__Your task__:
Every record is to be restated exactly, with nothing left out.

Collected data
^^^^^^^^

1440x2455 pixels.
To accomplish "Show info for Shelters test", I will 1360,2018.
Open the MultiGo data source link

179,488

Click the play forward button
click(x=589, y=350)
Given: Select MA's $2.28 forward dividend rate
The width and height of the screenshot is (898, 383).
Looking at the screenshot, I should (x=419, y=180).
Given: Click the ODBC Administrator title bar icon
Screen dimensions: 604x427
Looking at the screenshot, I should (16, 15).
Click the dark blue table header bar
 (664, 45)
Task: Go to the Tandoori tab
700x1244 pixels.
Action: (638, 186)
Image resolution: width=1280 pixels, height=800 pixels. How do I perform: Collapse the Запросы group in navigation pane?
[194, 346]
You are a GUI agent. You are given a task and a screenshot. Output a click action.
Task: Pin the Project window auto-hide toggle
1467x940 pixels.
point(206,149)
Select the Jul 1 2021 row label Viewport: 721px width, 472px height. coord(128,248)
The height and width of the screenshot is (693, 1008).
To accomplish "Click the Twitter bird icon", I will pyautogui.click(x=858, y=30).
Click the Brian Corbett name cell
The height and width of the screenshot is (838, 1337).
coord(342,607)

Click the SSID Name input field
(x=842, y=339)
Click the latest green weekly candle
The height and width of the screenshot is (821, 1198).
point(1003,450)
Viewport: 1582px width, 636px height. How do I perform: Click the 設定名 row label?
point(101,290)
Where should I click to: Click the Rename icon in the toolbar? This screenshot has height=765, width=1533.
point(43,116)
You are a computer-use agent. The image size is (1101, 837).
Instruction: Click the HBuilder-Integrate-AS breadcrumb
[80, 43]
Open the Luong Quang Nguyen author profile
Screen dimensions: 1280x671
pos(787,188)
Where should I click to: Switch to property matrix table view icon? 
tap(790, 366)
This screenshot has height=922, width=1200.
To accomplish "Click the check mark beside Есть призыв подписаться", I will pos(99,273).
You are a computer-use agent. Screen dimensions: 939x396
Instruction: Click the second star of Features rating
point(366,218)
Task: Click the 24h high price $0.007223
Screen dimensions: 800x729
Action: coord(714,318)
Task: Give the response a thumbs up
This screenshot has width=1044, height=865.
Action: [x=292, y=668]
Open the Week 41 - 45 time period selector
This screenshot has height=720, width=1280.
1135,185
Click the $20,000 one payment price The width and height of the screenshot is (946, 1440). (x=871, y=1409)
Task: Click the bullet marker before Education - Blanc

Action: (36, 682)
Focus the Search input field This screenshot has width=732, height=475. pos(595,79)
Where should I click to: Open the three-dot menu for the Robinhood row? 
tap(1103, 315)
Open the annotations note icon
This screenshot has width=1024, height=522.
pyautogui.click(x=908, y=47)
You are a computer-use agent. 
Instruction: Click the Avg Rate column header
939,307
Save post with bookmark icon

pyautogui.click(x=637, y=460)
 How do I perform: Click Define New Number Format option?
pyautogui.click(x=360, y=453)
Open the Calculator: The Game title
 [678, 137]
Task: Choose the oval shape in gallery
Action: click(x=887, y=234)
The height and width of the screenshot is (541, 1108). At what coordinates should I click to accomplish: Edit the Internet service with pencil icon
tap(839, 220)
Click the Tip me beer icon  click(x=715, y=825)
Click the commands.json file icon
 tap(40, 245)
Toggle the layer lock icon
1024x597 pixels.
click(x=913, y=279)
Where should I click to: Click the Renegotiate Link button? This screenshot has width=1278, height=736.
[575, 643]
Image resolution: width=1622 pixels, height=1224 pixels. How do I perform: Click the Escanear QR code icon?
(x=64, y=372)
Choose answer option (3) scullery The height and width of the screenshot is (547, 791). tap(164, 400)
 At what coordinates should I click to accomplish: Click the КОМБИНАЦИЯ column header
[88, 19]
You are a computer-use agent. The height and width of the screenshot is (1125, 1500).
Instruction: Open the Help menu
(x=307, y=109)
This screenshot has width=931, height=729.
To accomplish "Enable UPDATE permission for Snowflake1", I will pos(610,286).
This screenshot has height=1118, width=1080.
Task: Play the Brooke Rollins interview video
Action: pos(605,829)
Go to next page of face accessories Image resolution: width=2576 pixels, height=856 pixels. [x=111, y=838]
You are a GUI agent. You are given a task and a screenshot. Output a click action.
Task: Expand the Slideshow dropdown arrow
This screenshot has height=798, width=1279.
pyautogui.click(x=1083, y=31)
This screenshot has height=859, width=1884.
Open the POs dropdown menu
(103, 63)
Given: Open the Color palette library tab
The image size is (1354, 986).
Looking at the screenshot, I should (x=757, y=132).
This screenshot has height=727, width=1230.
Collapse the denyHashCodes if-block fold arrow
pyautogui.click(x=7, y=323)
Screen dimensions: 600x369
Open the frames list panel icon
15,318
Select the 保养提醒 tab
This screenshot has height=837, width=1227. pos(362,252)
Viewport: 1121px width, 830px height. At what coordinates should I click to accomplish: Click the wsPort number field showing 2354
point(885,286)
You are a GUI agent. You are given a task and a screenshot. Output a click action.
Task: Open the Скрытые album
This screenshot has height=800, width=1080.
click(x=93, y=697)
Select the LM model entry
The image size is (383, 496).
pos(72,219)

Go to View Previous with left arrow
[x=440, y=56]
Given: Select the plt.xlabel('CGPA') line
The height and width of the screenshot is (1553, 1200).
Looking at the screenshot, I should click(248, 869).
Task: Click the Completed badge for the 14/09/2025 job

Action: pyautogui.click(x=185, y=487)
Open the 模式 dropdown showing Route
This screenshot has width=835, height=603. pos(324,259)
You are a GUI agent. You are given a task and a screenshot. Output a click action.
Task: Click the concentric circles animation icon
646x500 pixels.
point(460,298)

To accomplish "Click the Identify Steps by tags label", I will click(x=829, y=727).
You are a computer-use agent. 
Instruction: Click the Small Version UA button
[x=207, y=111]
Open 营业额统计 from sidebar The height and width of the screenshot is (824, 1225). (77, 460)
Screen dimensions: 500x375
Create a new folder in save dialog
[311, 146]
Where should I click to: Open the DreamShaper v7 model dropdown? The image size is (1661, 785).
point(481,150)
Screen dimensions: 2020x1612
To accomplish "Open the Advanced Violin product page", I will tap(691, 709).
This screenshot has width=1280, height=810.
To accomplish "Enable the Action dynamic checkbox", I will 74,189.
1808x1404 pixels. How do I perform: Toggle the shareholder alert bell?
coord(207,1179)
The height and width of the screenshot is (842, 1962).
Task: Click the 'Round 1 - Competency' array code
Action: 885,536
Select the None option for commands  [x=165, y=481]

^^^^^^^^

__Exercise output__:
1440x2455 pixels.
To accomplish "Show info for Shelters test", I will 1360,2018.
Open the MultiGo data source link

179,488

Click the play forward button
click(x=589, y=350)
Given: Select MA's $2.28 forward dividend rate
The width and height of the screenshot is (898, 383).
Looking at the screenshot, I should (x=419, y=180).
Given: Click the ODBC Administrator title bar icon
Screen dimensions: 604x427
Looking at the screenshot, I should (16, 15).
Click the dark blue table header bar
 (664, 45)
Task: Go to the Tandoori tab
700x1244 pixels.
Action: (638, 186)
Image resolution: width=1280 pixels, height=800 pixels. How do I perform: Collapse the Запросы group in navigation pane?
[194, 346]
You are a GUI agent. You are given a task and a screenshot. Output a click action.
Task: Pin the Project window auto-hide toggle
1467x940 pixels.
point(206,149)
Select the Jul 1 2021 row label Viewport: 721px width, 472px height. coord(128,248)
The height and width of the screenshot is (693, 1008).
To accomplish "Click the Twitter bird icon", I will pyautogui.click(x=858, y=30).
Click the Brian Corbett name cell
The height and width of the screenshot is (838, 1337).
coord(342,607)

Click the SSID Name input field
(x=842, y=339)
Click the latest green weekly candle
The height and width of the screenshot is (821, 1198).
point(1003,450)
Viewport: 1582px width, 636px height. How do I perform: Click the 設定名 row label?
point(101,290)
Where should I click to: Click the Rename icon in the toolbar? This screenshot has height=765, width=1533.
point(43,116)
You are a computer-use agent. The image size is (1101, 837).
Instruction: Click the HBuilder-Integrate-AS breadcrumb
[80, 43]
Open the Luong Quang Nguyen author profile
Screen dimensions: 1280x671
pos(787,188)
Where should I click to: Switch to property matrix table view icon? 
tap(790, 366)
This screenshot has height=922, width=1200.
To accomplish "Click the check mark beside Есть призыв подписаться", I will pos(99,273).
You are a computer-use agent. Screen dimensions: 939x396
Instruction: Click the second star of Features rating
point(366,218)
Task: Click the 24h high price $0.007223
Screen dimensions: 800x729
Action: coord(714,318)
Task: Give the response a thumbs up
This screenshot has width=1044, height=865.
Action: [x=292, y=668]
Open the Week 41 - 45 time period selector
This screenshot has height=720, width=1280.
1135,185
Click the $20,000 one payment price The width and height of the screenshot is (946, 1440). (x=871, y=1409)
Task: Click the bullet marker before Education - Blanc

Action: (36, 682)
Focus the Search input field This screenshot has width=732, height=475. pos(595,79)
Where should I click to: Open the three-dot menu for the Robinhood row? 
tap(1103, 315)
Open the annotations note icon
This screenshot has width=1024, height=522.
pyautogui.click(x=908, y=47)
You are a computer-use agent. 
Instruction: Click the Avg Rate column header
939,307
Save post with bookmark icon

pyautogui.click(x=637, y=460)
 How do I perform: Click Define New Number Format option?
pyautogui.click(x=360, y=453)
Open the Calculator: The Game title
 [678, 137]
Task: Choose the oval shape in gallery
Action: click(x=887, y=234)
The height and width of the screenshot is (541, 1108). At what coordinates should I click to accomplish: Edit the Internet service with pencil icon
tap(839, 220)
Click the Tip me beer icon  click(x=715, y=825)
Click the commands.json file icon
 tap(40, 245)
Toggle the layer lock icon
1024x597 pixels.
click(x=913, y=279)
Where should I click to: Click the Renegotiate Link button? This screenshot has width=1278, height=736.
[575, 643]
Image resolution: width=1622 pixels, height=1224 pixels. How do I perform: Click the Escanear QR code icon?
(x=64, y=372)
Choose answer option (3) scullery The height and width of the screenshot is (547, 791). tap(164, 400)
 At what coordinates should I click to accomplish: Click the КОМБИНАЦИЯ column header
[88, 19]
You are a computer-use agent. The height and width of the screenshot is (1125, 1500).
Instruction: Open the Help menu
(x=307, y=109)
This screenshot has width=931, height=729.
To accomplish "Enable UPDATE permission for Snowflake1", I will pos(610,286).
This screenshot has height=1118, width=1080.
Task: Play the Brooke Rollins interview video
Action: pos(605,829)
Go to next page of face accessories Image resolution: width=2576 pixels, height=856 pixels. [x=111, y=838]
You are a GUI agent. You are given a task and a screenshot. Output a click action.
Task: Expand the Slideshow dropdown arrow
This screenshot has height=798, width=1279.
pyautogui.click(x=1083, y=31)
This screenshot has height=859, width=1884.
Open the POs dropdown menu
(103, 63)
Given: Open the Color palette library tab
The image size is (1354, 986).
Looking at the screenshot, I should (x=757, y=132).
This screenshot has height=727, width=1230.
Collapse the denyHashCodes if-block fold arrow
pyautogui.click(x=7, y=323)
Screen dimensions: 600x369
Open the frames list panel icon
15,318
Select the 保养提醒 tab
This screenshot has height=837, width=1227. pos(362,252)
Viewport: 1121px width, 830px height. At what coordinates should I click to accomplish: Click the wsPort number field showing 2354
point(885,286)
You are a GUI agent. You are given a task and a screenshot. Output a click action.
Task: Open the Скрытые album
This screenshot has height=800, width=1080.
click(x=93, y=697)
Select the LM model entry
The image size is (383, 496).
pos(72,219)

Go to View Previous with left arrow
[x=440, y=56]
Given: Select the plt.xlabel('CGPA') line
The height and width of the screenshot is (1553, 1200).
Looking at the screenshot, I should click(248, 869).
Task: Click the Completed badge for the 14/09/2025 job

Action: pyautogui.click(x=185, y=487)
Open the 模式 dropdown showing Route
This screenshot has width=835, height=603. pos(324,259)
You are a GUI agent. You are given a task and a screenshot. Output a click action.
Task: Click the concentric circles animation icon
646x500 pixels.
point(460,298)

To accomplish "Click the Identify Steps by tags label", I will click(x=829, y=727).
You are a computer-use agent. 
Instruction: Click the Small Version UA button
[x=207, y=111]
Open 营业额统计 from sidebar The height and width of the screenshot is (824, 1225). (77, 460)
Screen dimensions: 500x375
Create a new folder in save dialog
[311, 146]
Where should I click to: Open the DreamShaper v7 model dropdown? The image size is (1661, 785).
point(481,150)
Screen dimensions: 2020x1612
To accomplish "Open the Advanced Violin product page", I will tap(691, 709).
This screenshot has width=1280, height=810.
To accomplish "Enable the Action dynamic checkbox", I will 74,189.
1808x1404 pixels. How do I perform: Toggle the shareholder alert bell?
coord(207,1179)
The height and width of the screenshot is (842, 1962).
Task: Click the 'Round 1 - Competency' array code
Action: 885,536
Select the None option for commands  [x=165, y=481]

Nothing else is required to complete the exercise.